▸ **Zu erstellen**:
Schreib aus dem folgenden Text über den ÖRSEG-Nationalpark den Abschnitt von „In Westungarn, direkt“ bis „Zweitäler nach Felsösölnök.“ wortgetreu ab.

▸ **Textblock**:
- - - - -

In Westungarn, direkt ans Südburgenland anschließend befindet sich der ÖRSEG-Nationalpark. ÖRSEG = Die Wache. Ein Waldgebiet, das im Norden von der sich mäandrierenden Raab begrenzt wird und sich im Süden an Slowenien anbindet. Ein wichtiges Trinkwasserreservoir für Ungarn und seit März 2002 Nationalpark. Außerdem ist es teilweise auch das Gebiet der slowenischen Minderheiten in Ungarn mit ca. 4000 ungarischen Slowenen. Für die Zustimmung zum Nationalpark forderte die Bevölkerung damals eine Anbindung an Slowenien. Diese wurde gewährt. Zwei Straßen wurden neu errichtet. Eine führt von Martinje nach Felsösölnök – Oberzeming, die andere nach Abatistvanfalva – St. Stefan, bzw. eine Verbindungsstraße von St. Stefan über Kötvölgy – Zweitäler nach Felsösölnök.
Unser erster Weg führt uns aber zur Raab nach Jakobhaza bei Rönök. Die ungarische Raab unterscheidet sich von der österreichischen durch ihren natürlichen Verlauf. Schon zu kommunistischen Zeiten wurde dem Fluss viel Platz für seinen natürlichen Bewegungsdrang eingeräumt. Dies aus Hochwasserschutzgründen aber wohl auch aus Geldmangel zur damaligen Zeit. Außerdem war genügend Ackerland vorhanden um die Bevölkerung 10mal zu ernähren. Die Kolchosengründe haben inzwischen österreichische Industriebetriebe gepachtet. Eine neue Straße wird gerade gebaut. Es ist die Fortsetzung der S7 nach Körment.

- - - - -

▸ **Datenauszug**:

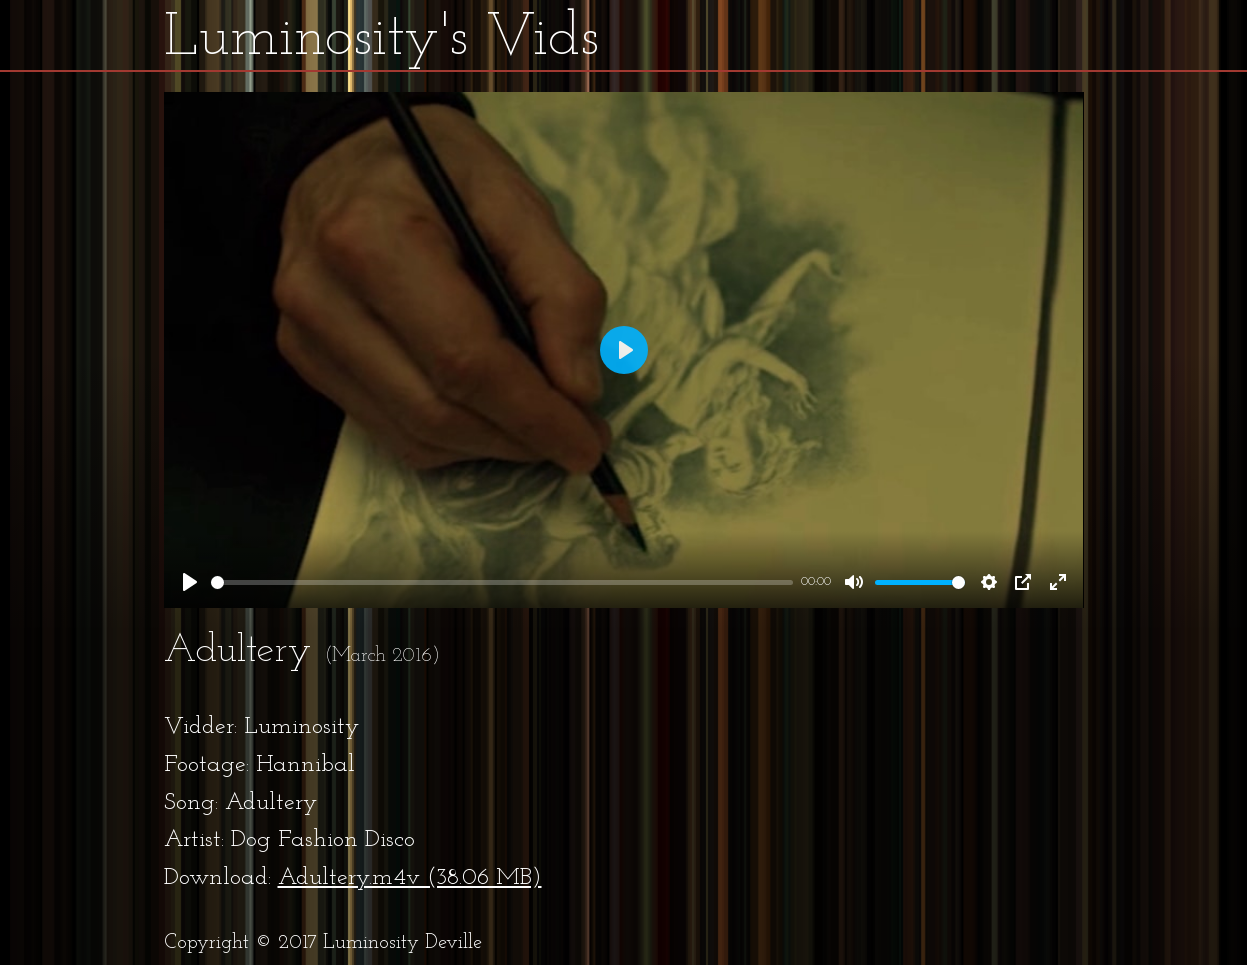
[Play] (190, 582)
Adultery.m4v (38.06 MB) (410, 878)
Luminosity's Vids (381, 39)
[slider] (502, 582)
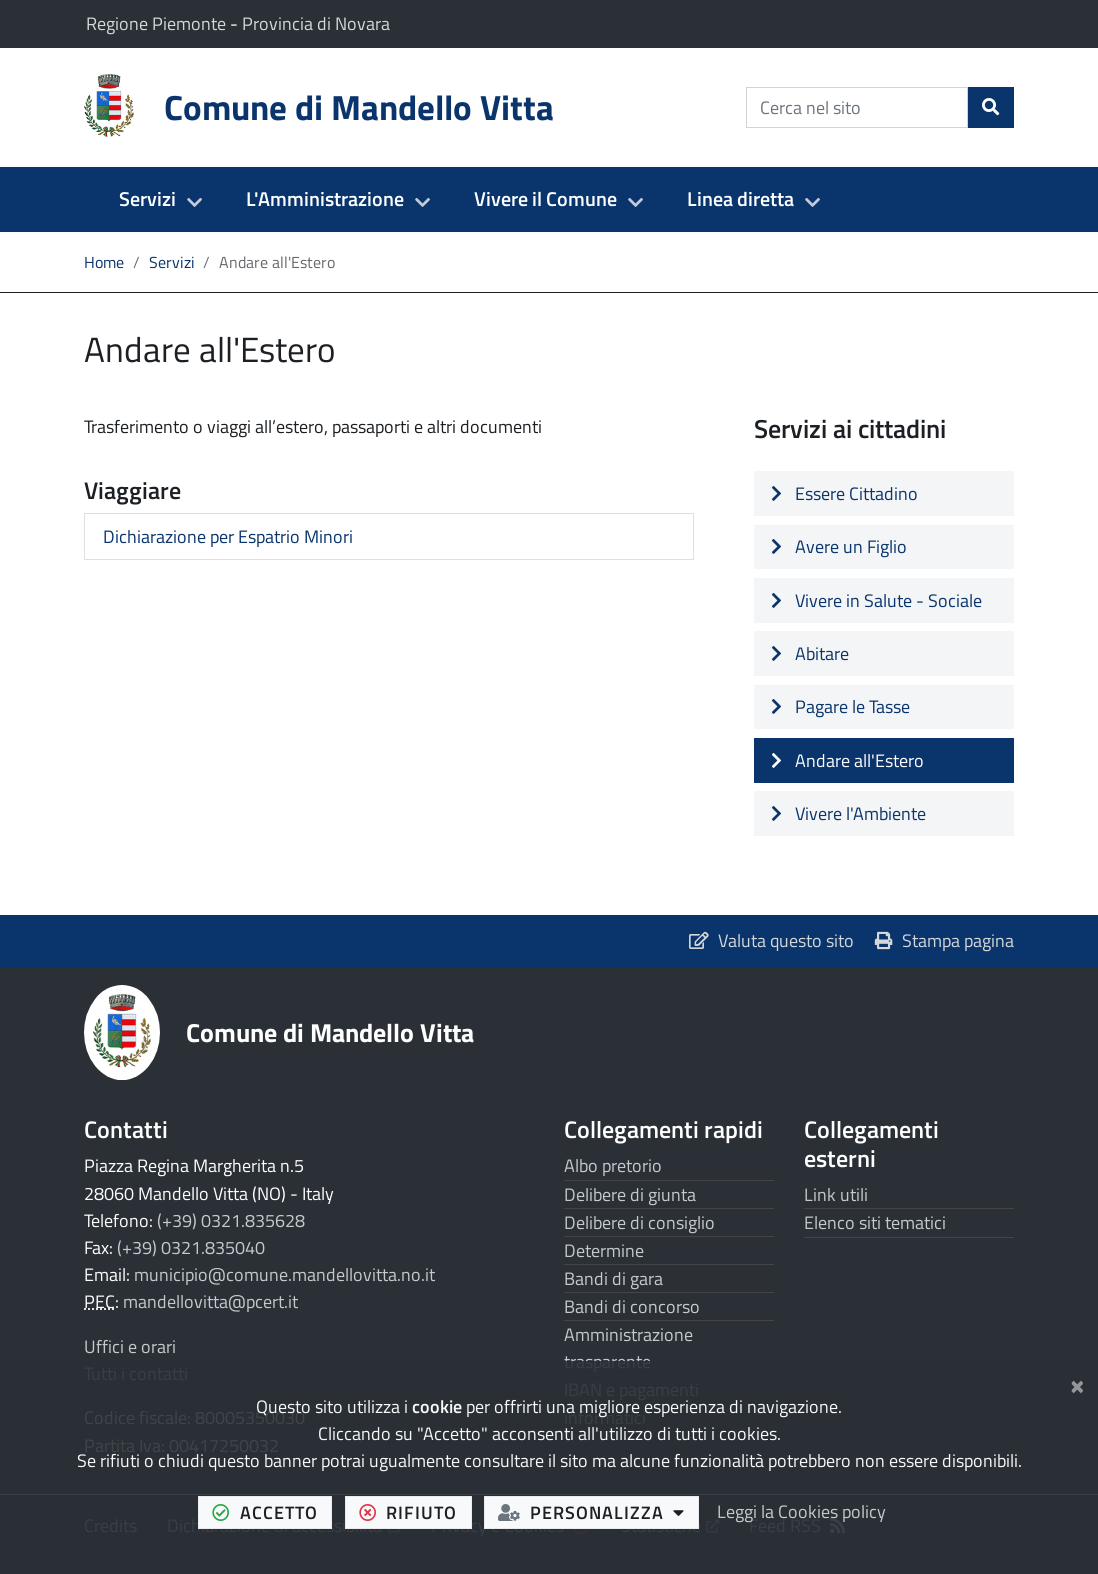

- - - - -

▸ **Gelöste Aufgabe**:
In Westungarn, direkt ans Südburgenland anschließend befindet sich der ÖRSEG-Nationalpark. ÖRSEG = Die Wache. Ein Waldgebiet, das im Norden von der sich mäandrierenden Raab begrenzt wird und sich im Süden an Slowenien anbindet. Ein wichtiges Trinkwasserreservoir für Ungarn und seit März 2002 Nationalpark. Außerdem ist es teilweise auch das Gebiet der slowenischen Minderheiten in Ungarn mit ca. 4000 ungarischen Slowenen. Für die Zustimmung zum Nationalpark forderte die Bevölkerung damals eine Anbindung an Slowenien. Diese wurde gewährt. Zwei Straßen wurden neu errichtet. Eine führt von Martinje nach Felsösölnök – Oberzeming, die andere nach Abatistvanfalva – St. Stefan, bzw. eine Verbindungsstraße von St. Stefan über Kötvölgy – Zweitäler nach Felsösölnök.